Lem bit my lip and whispered something in my ear. Timmet and Trager tinkered with the projector, finalizing calibrations. Boys almost old enough to be men rolled about kissing girls who were almost women.
Somewhere, someone was in a classroom learning something.
The screen skipped. I felt a sense of familiarity. Earth, and a station just above it, round with vast clear windows, greenery on the inside. My stomach knotted itself. When was this? Where were we? How many light years from Earth? One? Two? How long had I been in interstellar space? In the skip stations? How old was I? Fifteen? Couldn’t be older than sixteen, but what’s a year and a half when you’re in a thousand different stations, light years from the embrace of seasons?
In my mind’s eye I saw my father on his death bed, weeping sores covering his skin, just as he was after the rescue team had skipped him back to Earth. He babbled, the radiation sickness frying him from the inside out. On the screen an infrared filter spotted a solar flare lash the station like a whip. The telescope zoomed in. Masses of doomed men and women pounded at the domed windows.

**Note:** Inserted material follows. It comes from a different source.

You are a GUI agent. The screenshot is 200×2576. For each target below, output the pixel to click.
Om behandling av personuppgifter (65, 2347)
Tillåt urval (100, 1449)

It was a research center, the same one dad had worked at.
What was I doing here? Watching people die? I wanted to stand up, to skip off, just … leave.
Lem felt the muscles in my back tense. I looked down at her hand on my arm. Grey. And so was my arm, except for the tattoos, all up and down my arms. When had I gotten those? In that sobering moment, I couldn’t remember half of the scribbles. An Earthen landscape sprawled across my left bicep, horribly inked by someone who’d never stepped foot on a planet. Who had done that one? Surely, not me. Hopefully, not me.